After dinner we walked down the the only road in the town.  It was dark now and we could hear singing down the road.  Earlier in the day we had seen a group of people down the hill standing around an old phonograph, playing a swelling orchestral song over and over again.  It was epic and dirge like and echoed through the town.  It's solemnity was undercut only by its repetition. Now it was dark and the music was not from a phonograph.  A group of musicians had gathered where the phonograph had been.  There was a keyboardist, a man playing the Er-Hu, another playing a guitar looking instrument with four strings, a few men clapping blocks or wood together for percussion and a pair of singing ladies.  The ladies took turns singing.  Sometimes they sang back and forth to each other.  Sometimes they were silent.  They performed old songs: folk opera.  The melodies were in turn sad and comical.  Piped through bullhorn speakers attached to the roof of a roadside shop, the music was incredibly loud.  It shot straight out of the speakers and crashed into the high stone wall on the opposite side of the narrow road and then bounced back out and across the entire village.  Goats watched from the high stone wall, looking down at the musicians.   Occasionally the music would stop and the musicians would pass around cigarettes and sip beer from green bottles.  We learned later that someone had recently died in the village and that the musicians had been hired to play as part of the funeral.  They played late into the night.  As the music--either the phonograph dirge or the live music--played nearly the whole time we spent in the villiage, it brings back the memory of the feeling of the village when i hear it now.  There is a video posted at the bottom, but it is better for the sound than for the visuals.  I think this type of chinese opera music is strangely wonderful.






back in our room




the woman whose home it was made us noodles for breakfast.  Her granddaughter said her noodles were famous locally.  I've never been able to get used to noodles for breakfast, but they were actually quite good.  we sat in the courtyard to eat.
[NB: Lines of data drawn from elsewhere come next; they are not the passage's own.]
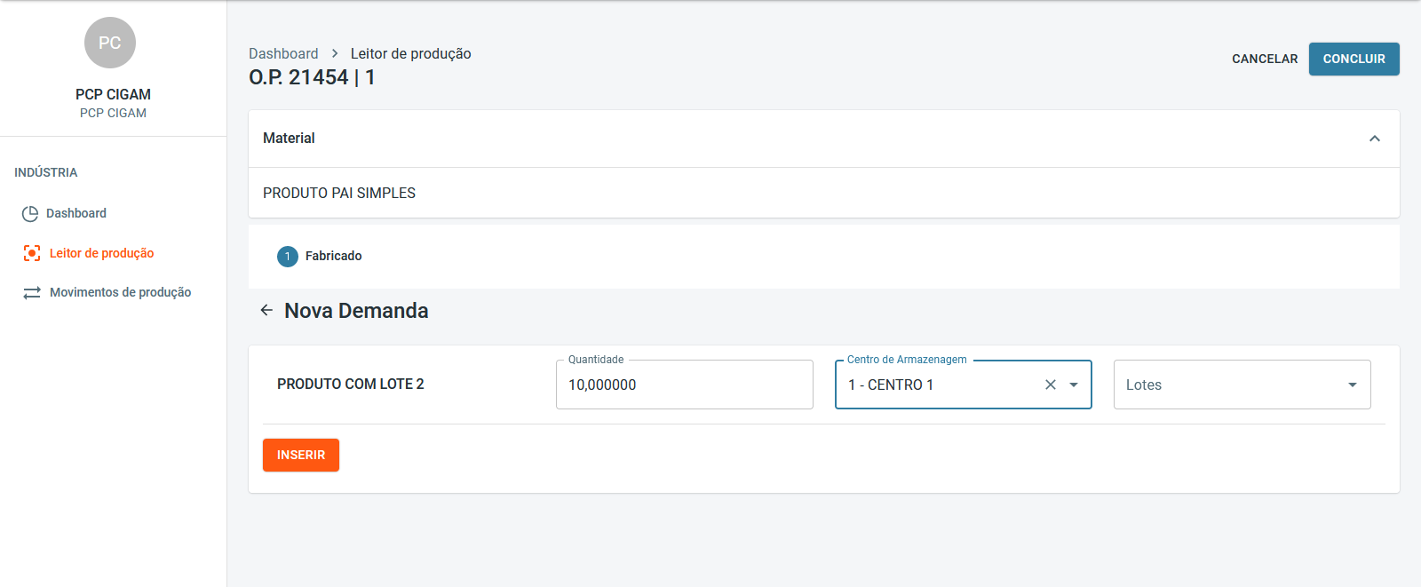Click the Fabricado step number circle
Viewport: 1421px width, 587px height.
[x=288, y=257]
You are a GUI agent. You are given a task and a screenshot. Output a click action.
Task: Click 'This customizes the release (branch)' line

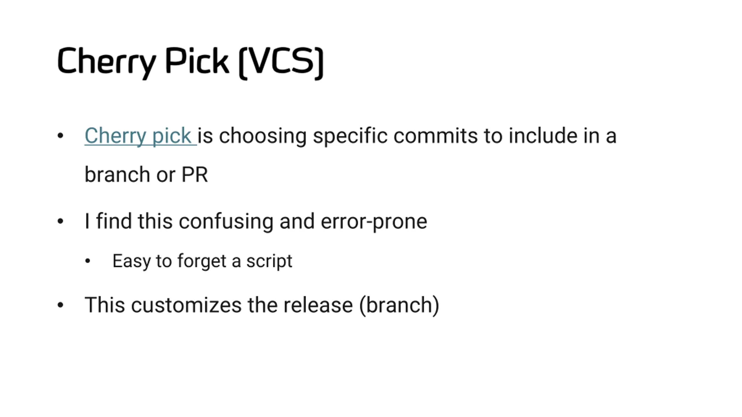(x=262, y=305)
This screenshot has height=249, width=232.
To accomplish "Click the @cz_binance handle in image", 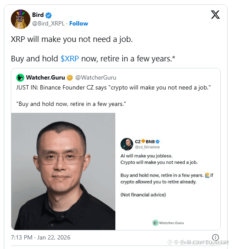I will coord(147,147).
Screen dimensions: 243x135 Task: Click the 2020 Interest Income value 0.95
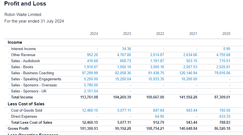227,49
the doorway to our bedroom



you could go up on the roof of the house. here's the view down into the courtyard. 



the house next door




the granddaughter is coming to beijing for college next fall and wanted to keep in touch with us. then we all took a photo together. 
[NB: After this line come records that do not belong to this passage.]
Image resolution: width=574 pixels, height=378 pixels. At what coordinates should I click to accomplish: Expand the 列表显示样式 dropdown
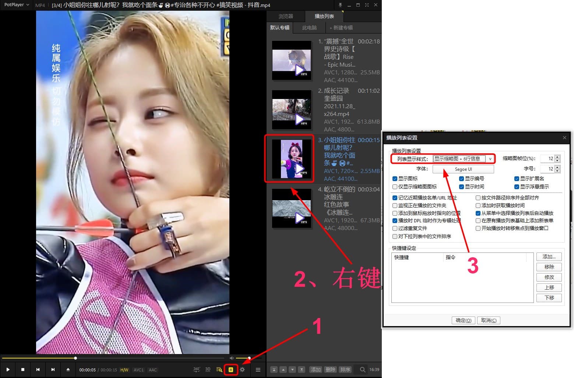point(490,159)
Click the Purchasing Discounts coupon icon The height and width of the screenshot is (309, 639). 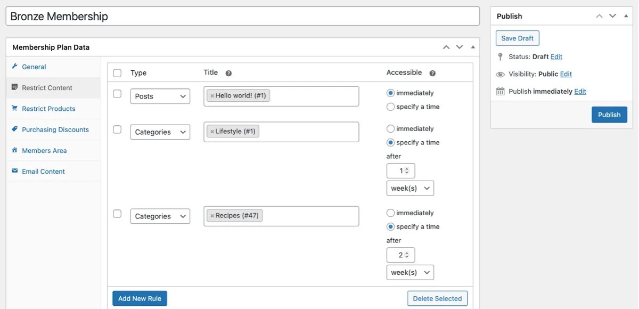[x=15, y=129]
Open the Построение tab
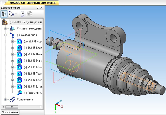Image resolution: width=166 pixels, height=115 pixels. [x=10, y=113]
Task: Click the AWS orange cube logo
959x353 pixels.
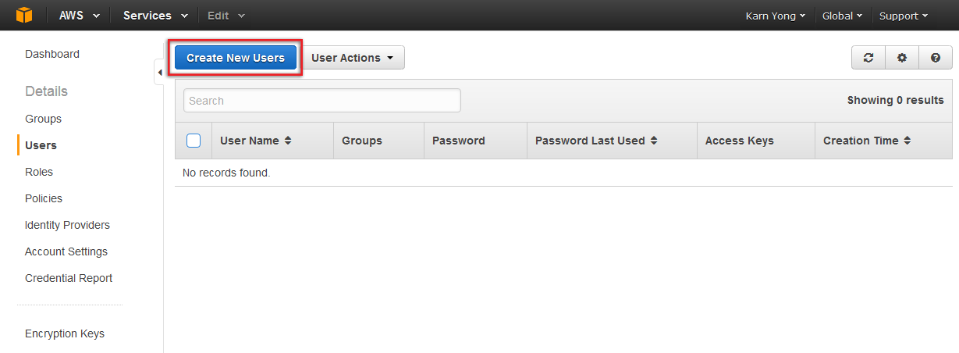Action: point(24,15)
the way home seemed longish, crowded most of the way back over the bumpy roads in the minibus.  An older woman standing near me started talking to us (her dialect was also hard to understand) and i wasn't sure what she was saying when she grabbed my hand and inspected it and laughed.  she was quite intrigued about my skin color or maybe my long fingers.  i don't know. but though personal contact with a stranger still seems a little strange to me i liked that she wasn't inhibited.  some people are so shy around us when we get out of the bigger cities and i appreciated that she was basically just like, wow- you're really weird!  
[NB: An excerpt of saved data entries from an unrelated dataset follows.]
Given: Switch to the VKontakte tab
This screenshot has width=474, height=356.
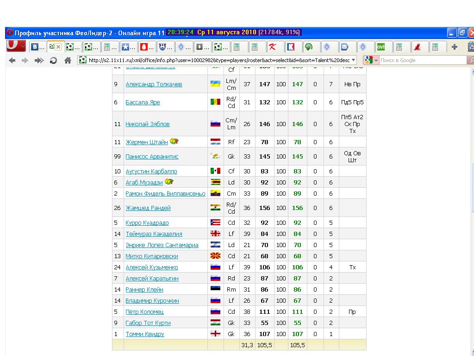Looking at the screenshot, I should point(37,47).
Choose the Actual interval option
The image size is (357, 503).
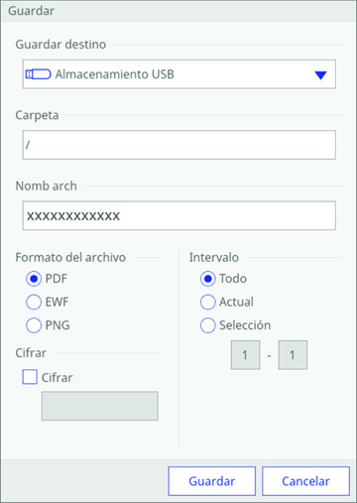[208, 302]
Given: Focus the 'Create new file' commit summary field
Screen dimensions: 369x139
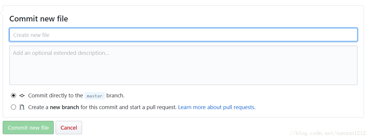Looking at the screenshot, I should pyautogui.click(x=183, y=35).
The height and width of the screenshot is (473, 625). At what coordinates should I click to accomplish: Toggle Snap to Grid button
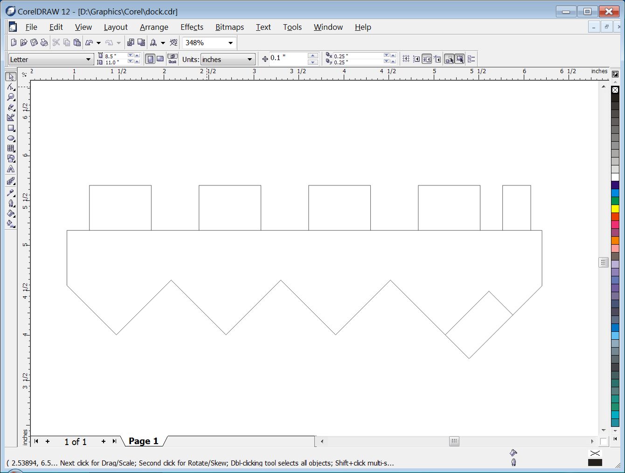[406, 59]
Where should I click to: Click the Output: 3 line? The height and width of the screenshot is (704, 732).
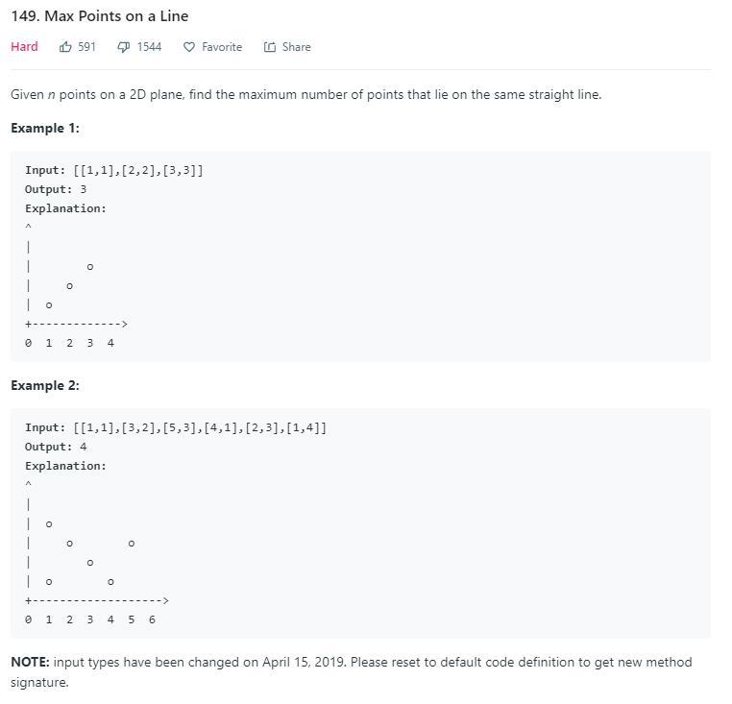[x=56, y=189]
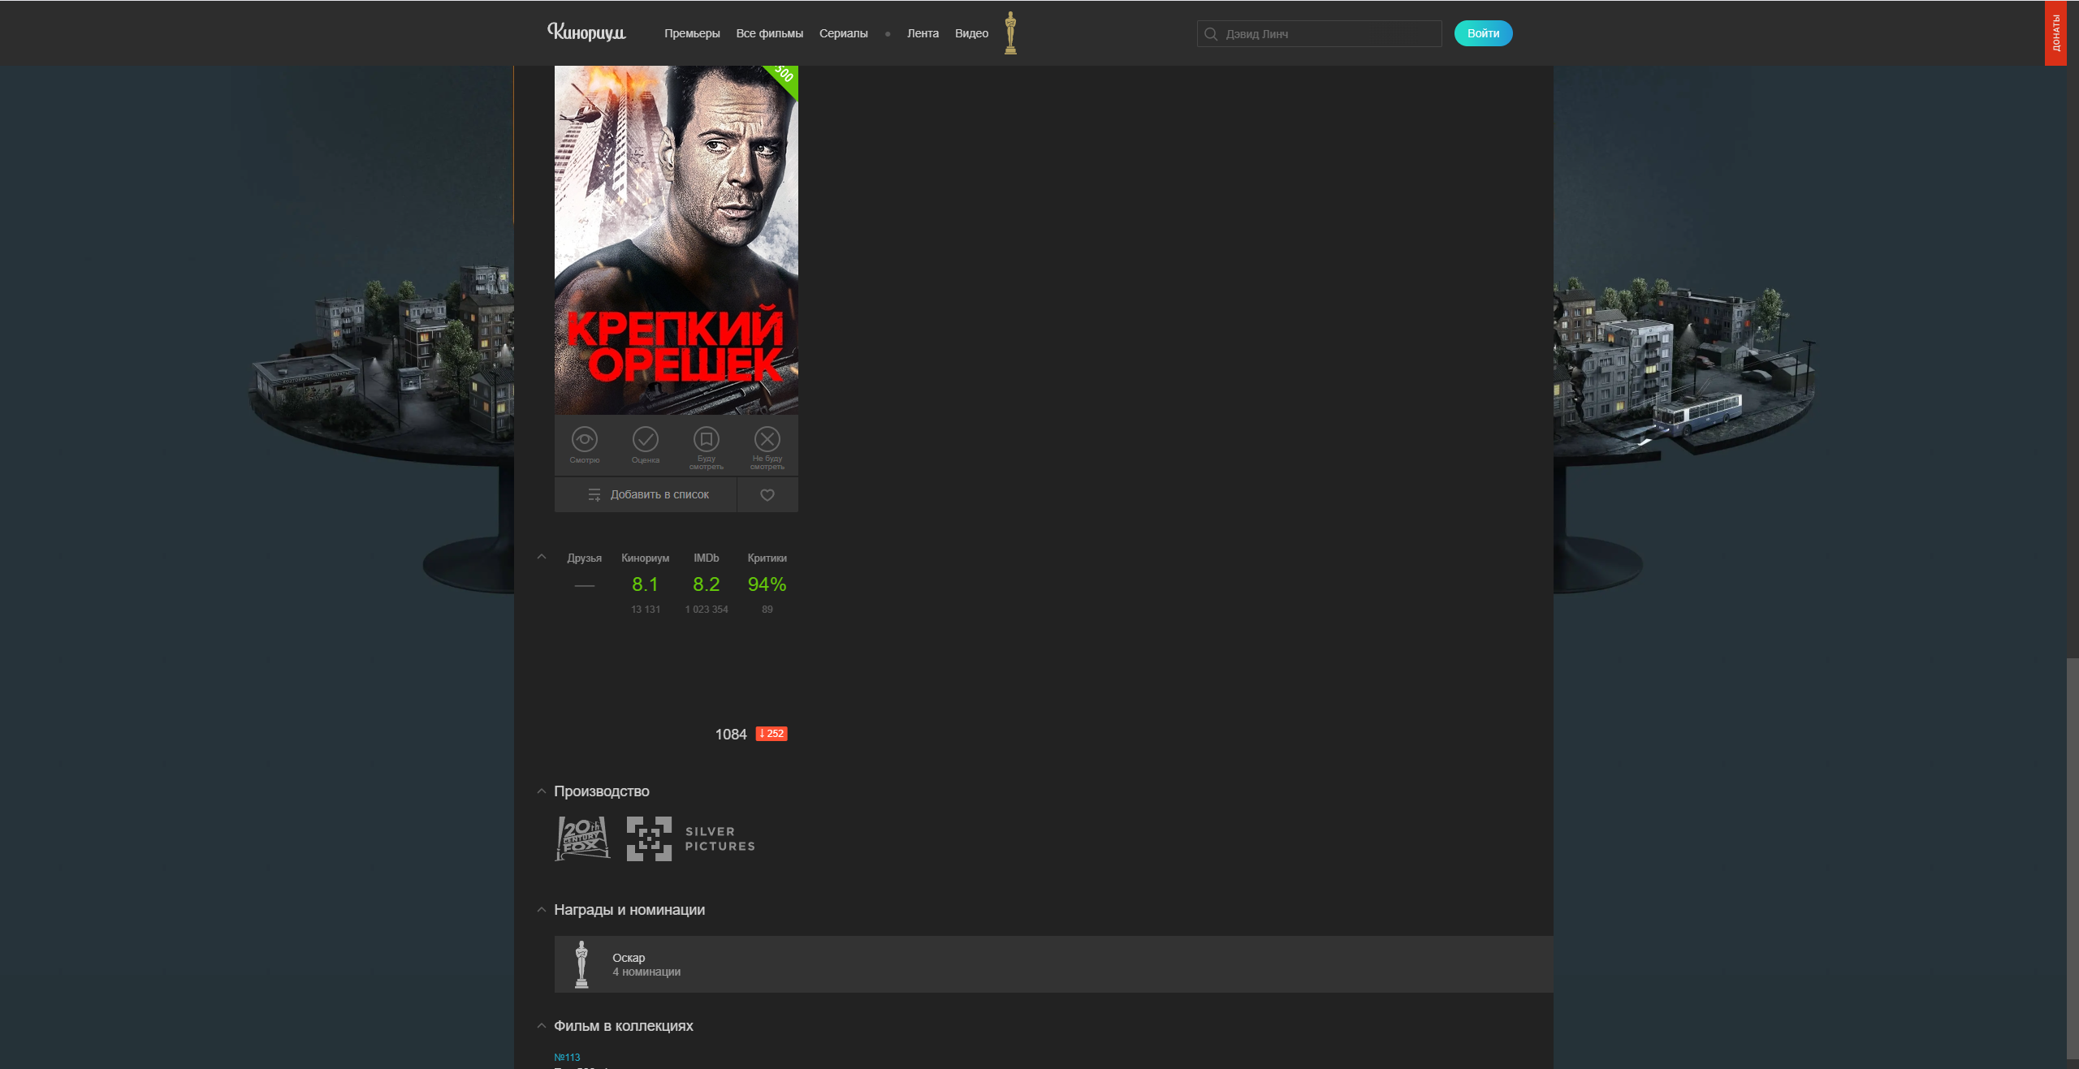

after the two busses we got to the train station but if we wanted to leave soon there was only standing room.  we bought a tiny stool and on the train sat on that and a newspaper we spread on the ground, which is what most people do with standing tickets.  it wasn't bad if you don't mind moving periodically for the mop women who come around. (it seems more their goal to make the floor wet rather than clean...)  . So after three hours on the train we were back in beijing.

a town we stopped at to change busses on the way back to beijing. the two cooling towers were the main skyline. we took this photo from a bridge over the 'river'. it was just a dry riverbed with crops planted in it.